§ **JOBS**
a) According to the essay "Stewards, Not Predators," by what percentage have global mammal wildlife populations reportedly declined in the past half-century?
b) Reproduce the stretch of the essay "Stewards, Not Predators" from "As a result, we will" through "from further harm." word for word.
== SUPPLIED TEXT ==
Stewards, Not Predators

Stewards, Not Predators July 15, 2019

William Holman Hunt: Our English Coasts / Wikimedia Commons

The world is being transformed, indeed, malformed, by modern humanity.  The reality of climate change demonstrates the way humanity can and does negatively influence the world. It’s not just climate change. It is how human treat ecological threats as a whole which should concern us. Humanity has destroyed countless species of life in its attempt to control and dominate nature. But these species of life were invaluable for the delicate balance of life on the planet. Remove too many of them, and ecological disaster is likely to ensue.

Urbanization has destroyed a great number of natural habitats for various kinds of wildlife. It is because we have further entered into the domains of all kinds of animal life, we find them entering our domains, adapting the best they can to their new environment. As a result, we often consider them to be pests to be eliminated. We do not want coyotes, deer, raccoons, wolves, and the like living in and around our neighborhoods. Yet the problem is one which we have created. We do not want them to live near us, and yet, since we have taken over their homelands, where are they to live? Killing them is no solution because we need these species for a healthy ecological balance: the more we destroy, the more imbalanced the world will become, until the whole ecological balance will be destroyed; it is doubtful that humanity continue survive in such a future.

Likewise, even if we have not yet entered into their homelands, what we do to the earth, through our climate change, is nonetheless having negative impacts on wildlife because climate change is affecting their habitants, transforming them into places in which the various species of the earth can no longer thrive. There is some shifting of species which follows with the transformation of these habitats, but not all species are able to adapt. We are seeing a major disaster happening before our eyes: “Globally, mammal wildlife populations are reported to have undergone a 52% decline in the past half-century […] but over longer time periods, the ranges and population declines have been far more severe.”[1]  Pope Francis, likewise, reported:

Each year sees the disappearance of thousands of plant and animal species which we will never know, which our children will never see, because they have been lost for ever. The great majority become extinct for reasons related to human activity. Because of us, thousands of species will no longer give glory to God by their very existence, nor convey their message to us. We have no such right.[2]

As a result, we will likely continue to see mass extinctions of various forms of life in the 21st century unless we take care of the situation and protect them from further harm.
===
== PROVIDED RECORDS ==
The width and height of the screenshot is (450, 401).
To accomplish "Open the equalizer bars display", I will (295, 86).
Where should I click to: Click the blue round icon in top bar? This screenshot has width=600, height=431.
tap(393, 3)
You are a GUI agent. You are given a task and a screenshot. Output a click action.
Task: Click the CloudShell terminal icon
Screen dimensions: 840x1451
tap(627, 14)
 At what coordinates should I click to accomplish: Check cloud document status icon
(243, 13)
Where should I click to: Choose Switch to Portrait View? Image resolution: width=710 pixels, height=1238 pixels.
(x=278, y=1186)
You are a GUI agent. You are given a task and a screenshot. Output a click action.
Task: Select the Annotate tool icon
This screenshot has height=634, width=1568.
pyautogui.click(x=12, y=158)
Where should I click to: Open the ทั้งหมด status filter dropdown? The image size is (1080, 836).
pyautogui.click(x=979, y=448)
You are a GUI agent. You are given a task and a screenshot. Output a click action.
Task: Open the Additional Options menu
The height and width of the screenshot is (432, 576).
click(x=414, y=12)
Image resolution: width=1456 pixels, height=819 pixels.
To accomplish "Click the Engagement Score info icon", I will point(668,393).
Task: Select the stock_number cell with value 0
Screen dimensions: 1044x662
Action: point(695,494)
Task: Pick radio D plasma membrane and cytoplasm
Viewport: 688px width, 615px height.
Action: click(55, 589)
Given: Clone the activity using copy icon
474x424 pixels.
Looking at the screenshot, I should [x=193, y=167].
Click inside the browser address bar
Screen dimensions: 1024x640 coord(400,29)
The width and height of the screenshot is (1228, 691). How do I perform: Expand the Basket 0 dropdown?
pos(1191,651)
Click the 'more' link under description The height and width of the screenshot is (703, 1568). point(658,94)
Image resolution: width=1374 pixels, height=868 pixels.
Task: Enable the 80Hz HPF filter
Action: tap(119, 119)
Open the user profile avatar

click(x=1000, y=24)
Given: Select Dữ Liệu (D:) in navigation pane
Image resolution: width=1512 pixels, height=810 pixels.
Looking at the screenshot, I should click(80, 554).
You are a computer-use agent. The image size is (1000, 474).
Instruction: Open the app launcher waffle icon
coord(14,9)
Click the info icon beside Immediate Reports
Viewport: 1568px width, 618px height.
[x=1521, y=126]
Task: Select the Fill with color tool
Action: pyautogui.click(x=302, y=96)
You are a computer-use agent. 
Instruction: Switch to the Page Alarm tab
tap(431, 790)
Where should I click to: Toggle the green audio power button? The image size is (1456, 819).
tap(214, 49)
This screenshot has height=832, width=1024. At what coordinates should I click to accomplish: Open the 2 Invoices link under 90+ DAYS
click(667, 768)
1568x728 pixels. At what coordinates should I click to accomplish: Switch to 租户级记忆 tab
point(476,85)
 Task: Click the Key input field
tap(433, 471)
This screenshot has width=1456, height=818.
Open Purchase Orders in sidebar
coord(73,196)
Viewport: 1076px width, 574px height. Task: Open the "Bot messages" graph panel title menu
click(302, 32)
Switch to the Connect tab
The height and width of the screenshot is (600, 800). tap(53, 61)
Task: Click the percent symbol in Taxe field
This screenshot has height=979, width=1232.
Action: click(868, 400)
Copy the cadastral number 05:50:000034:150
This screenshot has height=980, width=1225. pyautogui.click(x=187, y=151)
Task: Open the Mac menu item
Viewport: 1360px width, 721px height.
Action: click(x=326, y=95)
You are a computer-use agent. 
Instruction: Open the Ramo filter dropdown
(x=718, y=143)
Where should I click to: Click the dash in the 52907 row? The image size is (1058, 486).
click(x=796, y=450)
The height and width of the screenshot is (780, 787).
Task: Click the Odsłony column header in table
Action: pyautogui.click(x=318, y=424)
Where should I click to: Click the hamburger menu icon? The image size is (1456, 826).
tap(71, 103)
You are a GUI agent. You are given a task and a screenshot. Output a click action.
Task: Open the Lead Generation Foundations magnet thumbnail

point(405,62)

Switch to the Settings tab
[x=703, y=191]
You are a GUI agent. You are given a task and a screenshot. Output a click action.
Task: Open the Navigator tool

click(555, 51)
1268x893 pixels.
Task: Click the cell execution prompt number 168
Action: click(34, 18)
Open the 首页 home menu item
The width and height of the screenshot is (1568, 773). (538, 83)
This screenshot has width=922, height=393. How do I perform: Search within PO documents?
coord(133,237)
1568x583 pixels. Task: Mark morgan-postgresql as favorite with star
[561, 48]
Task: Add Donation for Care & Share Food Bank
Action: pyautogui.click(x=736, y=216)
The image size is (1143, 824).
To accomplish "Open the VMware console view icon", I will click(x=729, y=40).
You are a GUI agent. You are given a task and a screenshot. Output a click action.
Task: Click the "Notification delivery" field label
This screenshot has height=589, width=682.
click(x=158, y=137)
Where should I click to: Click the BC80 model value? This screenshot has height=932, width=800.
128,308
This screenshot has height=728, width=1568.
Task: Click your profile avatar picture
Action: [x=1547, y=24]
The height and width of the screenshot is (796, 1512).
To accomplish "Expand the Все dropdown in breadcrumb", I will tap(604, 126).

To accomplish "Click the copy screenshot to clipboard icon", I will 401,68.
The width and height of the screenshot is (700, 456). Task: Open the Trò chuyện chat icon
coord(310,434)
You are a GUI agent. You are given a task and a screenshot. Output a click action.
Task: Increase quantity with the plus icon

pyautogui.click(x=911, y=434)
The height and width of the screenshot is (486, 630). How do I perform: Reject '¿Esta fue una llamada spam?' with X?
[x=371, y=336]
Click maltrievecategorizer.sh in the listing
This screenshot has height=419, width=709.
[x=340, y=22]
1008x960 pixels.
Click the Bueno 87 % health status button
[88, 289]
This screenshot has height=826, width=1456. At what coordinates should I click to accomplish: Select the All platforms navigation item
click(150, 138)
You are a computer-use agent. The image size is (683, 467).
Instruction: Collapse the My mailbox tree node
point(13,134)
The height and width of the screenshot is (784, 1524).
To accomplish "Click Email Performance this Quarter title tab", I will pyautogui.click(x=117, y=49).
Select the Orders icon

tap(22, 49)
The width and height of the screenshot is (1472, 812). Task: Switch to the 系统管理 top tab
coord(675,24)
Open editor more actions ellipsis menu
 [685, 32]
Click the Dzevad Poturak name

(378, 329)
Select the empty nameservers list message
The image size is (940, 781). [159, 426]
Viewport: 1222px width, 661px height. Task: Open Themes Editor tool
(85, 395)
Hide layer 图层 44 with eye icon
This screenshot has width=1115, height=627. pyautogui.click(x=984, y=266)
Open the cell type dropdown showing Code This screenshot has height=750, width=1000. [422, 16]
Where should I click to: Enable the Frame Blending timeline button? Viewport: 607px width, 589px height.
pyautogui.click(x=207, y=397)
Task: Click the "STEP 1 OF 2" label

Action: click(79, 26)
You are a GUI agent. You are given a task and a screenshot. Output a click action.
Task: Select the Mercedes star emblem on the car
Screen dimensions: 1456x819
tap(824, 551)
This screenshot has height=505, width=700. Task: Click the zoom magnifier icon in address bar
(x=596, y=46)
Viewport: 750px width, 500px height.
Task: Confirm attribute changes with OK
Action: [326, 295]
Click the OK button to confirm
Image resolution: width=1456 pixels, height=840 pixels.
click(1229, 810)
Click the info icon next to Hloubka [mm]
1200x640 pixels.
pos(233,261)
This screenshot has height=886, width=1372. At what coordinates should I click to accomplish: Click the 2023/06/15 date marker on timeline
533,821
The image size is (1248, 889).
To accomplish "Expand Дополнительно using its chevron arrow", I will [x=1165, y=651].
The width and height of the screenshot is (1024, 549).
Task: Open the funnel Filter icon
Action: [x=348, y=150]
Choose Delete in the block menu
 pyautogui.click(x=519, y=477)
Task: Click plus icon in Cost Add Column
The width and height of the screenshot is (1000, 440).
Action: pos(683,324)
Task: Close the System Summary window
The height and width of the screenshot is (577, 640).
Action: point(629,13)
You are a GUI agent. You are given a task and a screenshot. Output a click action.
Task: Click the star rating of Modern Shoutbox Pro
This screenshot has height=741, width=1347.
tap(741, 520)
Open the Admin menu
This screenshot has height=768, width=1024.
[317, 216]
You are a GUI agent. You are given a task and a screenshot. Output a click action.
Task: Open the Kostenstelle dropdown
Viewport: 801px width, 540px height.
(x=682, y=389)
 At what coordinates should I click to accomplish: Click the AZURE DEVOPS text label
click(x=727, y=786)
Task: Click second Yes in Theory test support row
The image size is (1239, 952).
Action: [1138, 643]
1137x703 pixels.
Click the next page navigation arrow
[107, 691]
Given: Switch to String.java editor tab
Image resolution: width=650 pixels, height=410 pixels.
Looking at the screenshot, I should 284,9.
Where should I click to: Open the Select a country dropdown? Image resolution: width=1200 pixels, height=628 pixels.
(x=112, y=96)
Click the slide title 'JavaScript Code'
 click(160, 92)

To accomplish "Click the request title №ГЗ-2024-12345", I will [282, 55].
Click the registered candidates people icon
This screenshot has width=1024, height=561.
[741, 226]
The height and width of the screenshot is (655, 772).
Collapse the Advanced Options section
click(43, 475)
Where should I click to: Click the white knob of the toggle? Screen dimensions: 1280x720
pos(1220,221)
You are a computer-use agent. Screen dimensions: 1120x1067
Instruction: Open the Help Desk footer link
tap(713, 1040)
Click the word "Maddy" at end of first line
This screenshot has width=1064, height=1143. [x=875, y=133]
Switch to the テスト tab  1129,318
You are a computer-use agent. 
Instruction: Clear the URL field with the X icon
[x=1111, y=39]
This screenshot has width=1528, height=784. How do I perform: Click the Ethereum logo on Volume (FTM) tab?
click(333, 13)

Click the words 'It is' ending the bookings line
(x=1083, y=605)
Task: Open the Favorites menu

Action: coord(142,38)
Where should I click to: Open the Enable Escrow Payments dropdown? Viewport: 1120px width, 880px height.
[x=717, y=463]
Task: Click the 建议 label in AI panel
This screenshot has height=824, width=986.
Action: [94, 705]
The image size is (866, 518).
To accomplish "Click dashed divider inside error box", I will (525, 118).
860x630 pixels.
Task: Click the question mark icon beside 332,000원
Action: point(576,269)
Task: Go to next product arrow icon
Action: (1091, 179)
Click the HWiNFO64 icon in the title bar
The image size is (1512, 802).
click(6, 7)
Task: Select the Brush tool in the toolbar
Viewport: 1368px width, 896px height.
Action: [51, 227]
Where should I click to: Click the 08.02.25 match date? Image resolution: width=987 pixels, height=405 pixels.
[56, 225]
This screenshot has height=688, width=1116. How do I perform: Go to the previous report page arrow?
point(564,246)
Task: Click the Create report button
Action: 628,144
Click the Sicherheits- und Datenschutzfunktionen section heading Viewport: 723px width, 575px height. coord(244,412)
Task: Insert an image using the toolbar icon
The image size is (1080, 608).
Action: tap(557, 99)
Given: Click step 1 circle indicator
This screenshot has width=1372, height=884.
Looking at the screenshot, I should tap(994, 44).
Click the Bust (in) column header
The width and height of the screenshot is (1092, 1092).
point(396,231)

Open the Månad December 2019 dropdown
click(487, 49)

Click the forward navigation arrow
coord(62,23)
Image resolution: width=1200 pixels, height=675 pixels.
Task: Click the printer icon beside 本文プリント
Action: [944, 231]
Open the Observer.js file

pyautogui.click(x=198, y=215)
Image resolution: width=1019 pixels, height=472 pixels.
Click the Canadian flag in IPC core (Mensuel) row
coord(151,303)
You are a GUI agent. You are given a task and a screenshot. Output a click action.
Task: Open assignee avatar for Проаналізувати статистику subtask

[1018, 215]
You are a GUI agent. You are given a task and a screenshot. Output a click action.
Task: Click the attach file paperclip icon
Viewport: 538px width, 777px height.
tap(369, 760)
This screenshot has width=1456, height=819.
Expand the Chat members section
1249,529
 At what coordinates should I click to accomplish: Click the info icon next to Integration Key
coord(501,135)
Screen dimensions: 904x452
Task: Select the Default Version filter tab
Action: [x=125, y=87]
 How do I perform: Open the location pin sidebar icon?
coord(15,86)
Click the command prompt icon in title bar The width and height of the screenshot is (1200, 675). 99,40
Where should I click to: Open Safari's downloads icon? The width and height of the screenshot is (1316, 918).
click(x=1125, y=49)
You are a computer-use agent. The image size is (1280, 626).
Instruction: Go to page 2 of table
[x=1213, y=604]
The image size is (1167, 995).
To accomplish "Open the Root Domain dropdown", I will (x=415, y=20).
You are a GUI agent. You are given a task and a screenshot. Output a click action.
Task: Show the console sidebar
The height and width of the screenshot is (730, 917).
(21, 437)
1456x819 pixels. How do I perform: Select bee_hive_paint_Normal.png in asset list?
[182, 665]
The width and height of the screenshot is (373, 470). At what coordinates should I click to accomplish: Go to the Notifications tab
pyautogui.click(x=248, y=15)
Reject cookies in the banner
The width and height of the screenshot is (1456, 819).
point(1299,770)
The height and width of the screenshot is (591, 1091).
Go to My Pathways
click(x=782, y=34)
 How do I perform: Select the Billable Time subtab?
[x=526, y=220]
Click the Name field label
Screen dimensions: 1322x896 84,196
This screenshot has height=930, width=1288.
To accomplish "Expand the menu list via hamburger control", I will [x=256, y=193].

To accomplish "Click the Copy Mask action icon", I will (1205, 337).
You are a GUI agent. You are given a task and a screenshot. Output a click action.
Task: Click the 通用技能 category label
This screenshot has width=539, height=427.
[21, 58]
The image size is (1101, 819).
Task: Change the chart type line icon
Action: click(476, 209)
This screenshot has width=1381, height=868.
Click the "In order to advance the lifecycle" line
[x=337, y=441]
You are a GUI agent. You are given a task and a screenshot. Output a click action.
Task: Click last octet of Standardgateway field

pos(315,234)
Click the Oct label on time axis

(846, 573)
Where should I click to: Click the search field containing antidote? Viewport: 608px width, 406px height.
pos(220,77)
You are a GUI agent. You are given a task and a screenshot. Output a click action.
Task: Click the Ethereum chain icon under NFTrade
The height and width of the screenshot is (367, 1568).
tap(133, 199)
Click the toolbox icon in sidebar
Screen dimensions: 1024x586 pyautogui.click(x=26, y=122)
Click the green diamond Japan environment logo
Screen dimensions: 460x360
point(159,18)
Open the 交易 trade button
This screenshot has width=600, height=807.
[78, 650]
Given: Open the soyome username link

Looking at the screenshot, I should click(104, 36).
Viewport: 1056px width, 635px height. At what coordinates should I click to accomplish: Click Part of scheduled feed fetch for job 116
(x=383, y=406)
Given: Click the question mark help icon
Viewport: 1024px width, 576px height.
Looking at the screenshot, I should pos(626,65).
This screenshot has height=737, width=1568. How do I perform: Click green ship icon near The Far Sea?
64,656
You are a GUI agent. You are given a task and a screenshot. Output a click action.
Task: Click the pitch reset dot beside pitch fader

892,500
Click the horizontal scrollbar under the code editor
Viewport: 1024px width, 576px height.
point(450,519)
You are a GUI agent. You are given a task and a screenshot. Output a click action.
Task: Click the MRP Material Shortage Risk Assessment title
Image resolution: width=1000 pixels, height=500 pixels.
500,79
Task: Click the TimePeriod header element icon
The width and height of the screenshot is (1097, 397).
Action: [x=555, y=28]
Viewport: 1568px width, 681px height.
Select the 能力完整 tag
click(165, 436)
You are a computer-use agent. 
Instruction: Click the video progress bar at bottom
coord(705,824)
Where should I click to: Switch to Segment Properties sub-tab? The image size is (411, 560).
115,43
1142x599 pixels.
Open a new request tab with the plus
===
§ **SOLUTIONS PER TASK**
a) 52%

b)
As a result, we will likely continue to see mass extinctions of various forms of life in the 21st century unless we take care of the situation and protect them from further harm.